Similarly, to build market credibility, we launched the MetricStream Middle East edition of our GRC Summits. These annual summits bring together the brightest minds from the GRC community across the region for engaging presentations and case studies, networking opportunities, and the sharing of best practices and ideas. I have also made it a point to travel to the Middle East several times a year to help demonstrate our commitment to the market. Today, we have multiple partners and customers in the Middle East, and are also looking to hire local talent to enable us to continue the positive momentum.
The point is this: if you’re looking to enter another market, or if you’re already in one, it’s important to understand, as well as proactively manage and mitigate your risks. One way to do this is by conducting regular risk assessments. Talk to your partners on the ground to review information and identify any emerging risks. Don’t hesitate to ask questions – due diligence and vigilance are essential.
Also, keep communication lines open between your company headquarters and your partners or teams in emerging markets to minimize any misunderstandings or communications gaps in information that could impact risk decision-making.
Lastly, once you’ve identified, understood, and evaluated potential risks, determine those that are critical or high priority. Then implement best practices and controls to mitigate those risks in a timely manner, conduct regular audits on those areas of risk, and quickly address any issues that arise.
3. Be Creative
McKinsey recently published an excerpt from the book Sales Growth that talks about how Vodafone applied some creative thinking in rural India when they realized that it would be too expensive to establish new distributors across hundreds of thousands of villages. They created a two-tier distribution model, under which they chose local retailers to double as distributors and associate distributors – a model which paid off.
The moral of the story here is that you often need to come up with new and creative ways of growing your business and managing the associated risks of entering emerging markets. Innovation and agility are the keys to surviving and thriving.
How else can you get creative with risk management?
- Adapt your risk model and framework to suit local risks, regulations, and cultural norms such as gift-giving, which may not be well-understood in your own operating environment.
- Empower your local team members who have a great understanding of the regional culture to proactively come up with ideas and best practices on how to tackle any potential risks.

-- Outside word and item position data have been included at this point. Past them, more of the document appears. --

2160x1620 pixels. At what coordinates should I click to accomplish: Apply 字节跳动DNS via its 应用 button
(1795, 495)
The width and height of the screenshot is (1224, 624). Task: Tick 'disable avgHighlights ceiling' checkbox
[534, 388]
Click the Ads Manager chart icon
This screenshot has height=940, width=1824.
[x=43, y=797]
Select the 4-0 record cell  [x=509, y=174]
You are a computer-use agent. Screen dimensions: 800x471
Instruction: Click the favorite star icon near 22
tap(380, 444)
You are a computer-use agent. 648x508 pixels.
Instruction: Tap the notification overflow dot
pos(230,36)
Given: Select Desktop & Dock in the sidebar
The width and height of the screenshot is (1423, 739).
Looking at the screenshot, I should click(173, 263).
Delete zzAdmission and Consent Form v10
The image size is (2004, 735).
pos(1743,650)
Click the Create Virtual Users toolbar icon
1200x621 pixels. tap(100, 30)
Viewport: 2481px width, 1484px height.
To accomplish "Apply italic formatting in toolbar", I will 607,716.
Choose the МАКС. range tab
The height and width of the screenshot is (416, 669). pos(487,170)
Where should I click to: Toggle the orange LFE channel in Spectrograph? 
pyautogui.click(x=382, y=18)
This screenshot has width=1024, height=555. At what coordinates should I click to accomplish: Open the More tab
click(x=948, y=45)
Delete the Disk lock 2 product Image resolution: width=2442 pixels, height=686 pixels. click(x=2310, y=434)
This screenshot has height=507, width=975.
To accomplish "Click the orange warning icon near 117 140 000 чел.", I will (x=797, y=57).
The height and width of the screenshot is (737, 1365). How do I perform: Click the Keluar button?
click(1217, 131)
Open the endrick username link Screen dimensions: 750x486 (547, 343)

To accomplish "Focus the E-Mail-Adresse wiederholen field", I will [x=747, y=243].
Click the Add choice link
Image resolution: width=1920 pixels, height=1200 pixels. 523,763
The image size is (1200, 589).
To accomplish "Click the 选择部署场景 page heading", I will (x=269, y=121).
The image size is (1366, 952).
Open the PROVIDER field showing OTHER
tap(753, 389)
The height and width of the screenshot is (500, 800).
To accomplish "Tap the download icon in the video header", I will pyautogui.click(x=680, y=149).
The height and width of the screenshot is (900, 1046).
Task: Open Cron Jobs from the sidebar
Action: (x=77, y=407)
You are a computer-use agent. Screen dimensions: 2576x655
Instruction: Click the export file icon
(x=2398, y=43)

- Understand what motivates your local partners or business teams – be it a promotion, recognition, or pay increase – and then link those incentives to risk management. This will help ensure that your partners or employees understand how important it is for them to identify and manage risk.
Entering into an emerging market can be challenging. It takes perseverance, patience, and vigilance when it comes to understanding, managing, and proactively mitigating any of the associated risks. However, the long-term opportunities for your business can be significant and well worth it in terms of reaching new customers, gaining new business partners, and attracting employees that will help you grow and scale your business.